Idem Wolfram während seiner Erzählung der enthaltsamen Nacht zu einem Gleichnis vom treuen und vorbildlichen Liebhaber wechselt, schafft er Raum für weitere Interpretationen der trinoctium castitatis. Der getriwe stæte man (V.202, 3), den der Erzähler beschreibt, der nach vielen Jahren Minnedienst zu seiner Geliebten zurück kehrt, entscheidet sich bewusst gegen die körperlichen Zärtlichkeiten und für einen rein geistigen Austausch mit seiner Geliebten (V.202, 9ff). Mit diesem Minnediener ist keinesfalls Parzival gemeint, da die Anmerkungen nicht auf ihn passen. Weder der jahrelange Minnedienst, noch die reflektierte Haltung stimmen mit dem Protagonisten überein. Dieser Einschub hat die Funktion eines Vergleiches: "sus lac der Wâleise" (V.202, 19). Parzival lag so da, er verhielt sich so wie der getriwe stæte man [Wesle 1950: 19f]. Äußerlich passt Parzivals Verhalten, seine Enthaltsamkeit, mit dem des Gleichnisses überein. Die Rahmenhandlung, die Motivation und die geistige Haltung sind jedoch unterschiedlich.

Welchen Sinn diese Sequenz während ihrer ersten enthaltsamen Hochzeitsnacht hat, ist in der Literatur verschieden diskutiert worden. Schumacher sieht in dem imaginären Ritter das Ideal eines Liebhabers, der rücksichtsvoll und einfühlsam auf die Empfindungen und Neigungen seiner Partnerin eingeht, und gleichzeitig seine eigenen Belange zurückstellt. Vergleicht man die beiden Männer, so handelt Parzival aus unbewusster reiner Gesinnung und naiver Unerfahrenheit im Gegensatz zum imaginären Liebhaber, der aus "reflektierter Beherrschung und höfisch-erotischeem Feingefühl" [Schuhmacher 1967: 44] handelt. Die Zurückhaltung resultiert bei Parzival aus seiner Naivität und bei dem Minneritter aus seiner Selbstkontrolle, die seine triebhaften Neigungen unterdrückt. Es ist nicht das Bild eines derben Mannes, der auf seine Rechte als Ehemann pocht, sondern das eines vorbildlichen, kultivierten Liebhabers, der den Maximen der höfischen Minnekultur folgt. Diese anfängliche Enthaltsamkeit schafft Raum für eine viel feinere und sinnlichere erotische Beziehung und zeigt die besondere Hinwendung zum Partner [Schuhmacher 1967: 44ff]. Nach Schumacher wechsle Wolfram über das Tertium comparationis - hier das äußere Verhalten beider Männer - auf die Ebene der Reflexion, zu der die frisch Vermählten nicht fähig seien, und führe so auf diesem Weg eine neue Geisteshaltung ein [Schuhmacher 1967: 44f] [Emmerling 2003: 302]. "Die theozentrische Sinngebung der enthaltsamen Ehenächste ist im Zeitalter des beginnenden Individualismus einer anthropozentrischen Deutung gewichen" [Schuhmacher 1967: 46].
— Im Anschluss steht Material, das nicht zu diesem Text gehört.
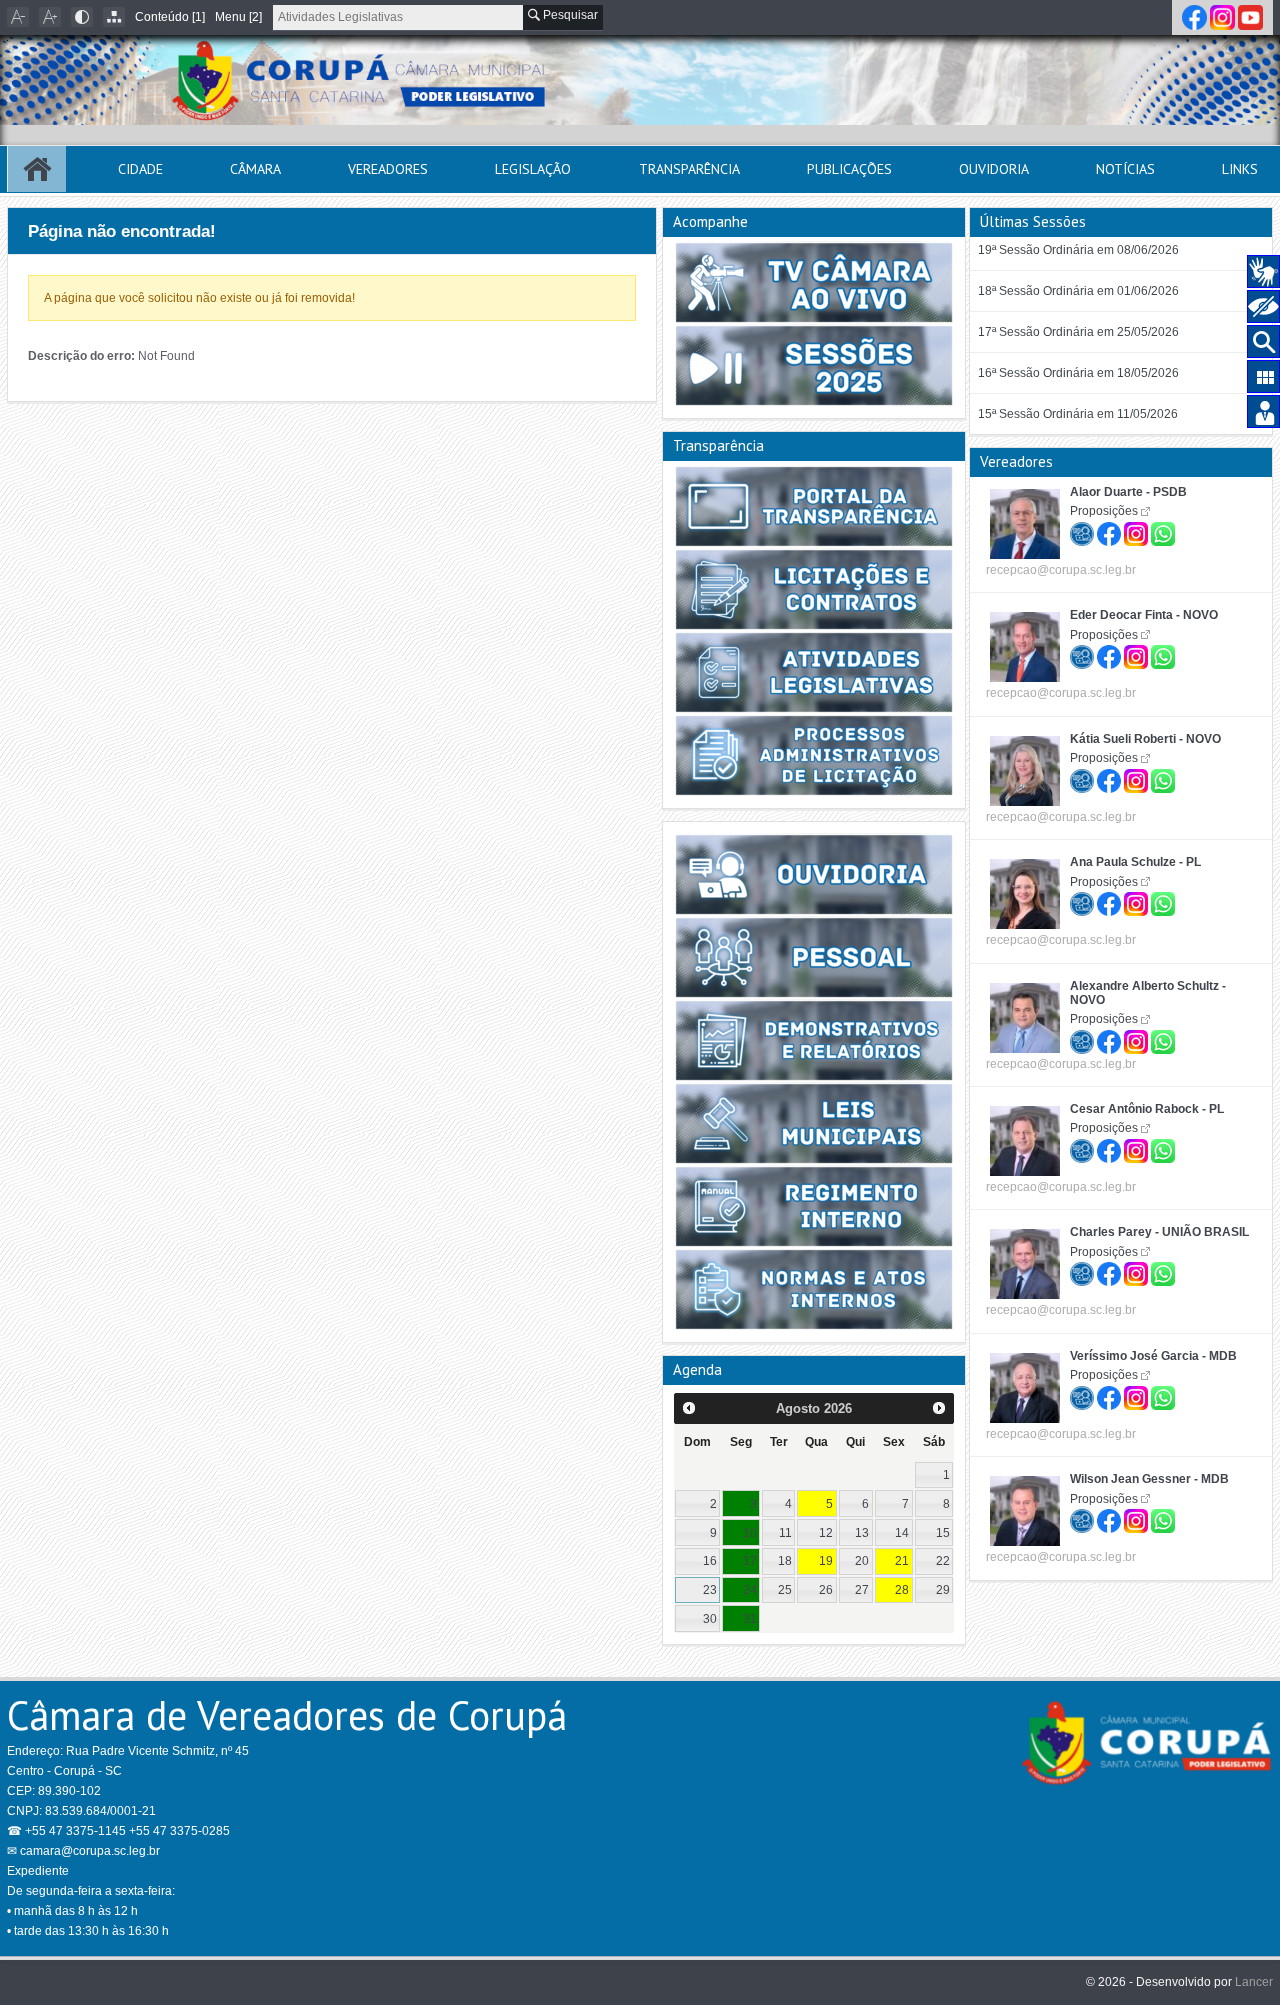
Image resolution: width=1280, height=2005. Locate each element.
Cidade (140, 169)
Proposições (1104, 511)
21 (902, 1561)
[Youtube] (1250, 17)
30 (710, 1619)
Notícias (1125, 169)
Eine andere Interpretation des Gleichnisses liefert Emmerling, die nicht das Bild einer idealen Minnebeziehung teilt. Diese Beziehung sei nichts anderes als "die Perversion des Konzeptes der Hohen Minne: Die Liebenden sind sich durch die jahrelang aufgezwungene Distanz so fremd, dass sie im Moment der Erfüllung mit ihren Wünschen nicht umgehen können" [Emmerling 2003: 302]. Das Gleichnis sei überhaupt nicht notwendig, um Parzivals Rücksichtnahme als ideale Grundlage einer Minnebeziehung darzustellen, sondern es thematisiere vielmehr die Fremdheit der Minnepartner. Die Unterschiedlichkeit der Motive und Geisteshaltung weise viel eher auf die Andersartigkeit von Parzivals Verhaltensmustern hin [Emmerling 2003: 302]. Damit soll laut Emmerling verhindert werden, dass die Zurückhaltung als reflektierte Handlung interpretiert wird.

Fazit

Die im Mittelalter übliche Sitte der Enthaltsamkeit in den ersten drei Ehenächten stimmt nur rein äußerlich mit der Beschreibung der ersten Nächte von Parzival und Condwiramurs als Ehepaar überein. Die frisch Vermählten verhalten sich zurückhaltenden und vollziehen die Ehe erst in der dritten Nacht. Die religiösen und asketischen Bewegründe für die Enthaltsamkeit finden sich jedoch nicht Wolframs Werk. Der Autor gibt den Tobiasnächten, gesetzt den Fall ihm haben diese als Grundlage gedient, neue Motive. Welche Motive hinter dem enthaltsamen und zurückhaltendem Verhalten des Paares stehen, wird in der Literatur diskutiert. Die augenfälligste Begründung, wie sie Emmerling vertritt, ist die Naivität und die Unerfahrenheit des Paares, wenn es um die körperliche Liebe. Ein weiterer, teils kritisch betrachteter, Deutungsansatz von Schuhmacher ist die Betonung der seelisch-geistlichen Beziehung, die Vorrang vor der körperlichen Liebe hat. Das Verhalten wird hier nicht als naiv oder unerfahren gedeutet, sondern es zeugt von der keuschen und reinen Art des Paares.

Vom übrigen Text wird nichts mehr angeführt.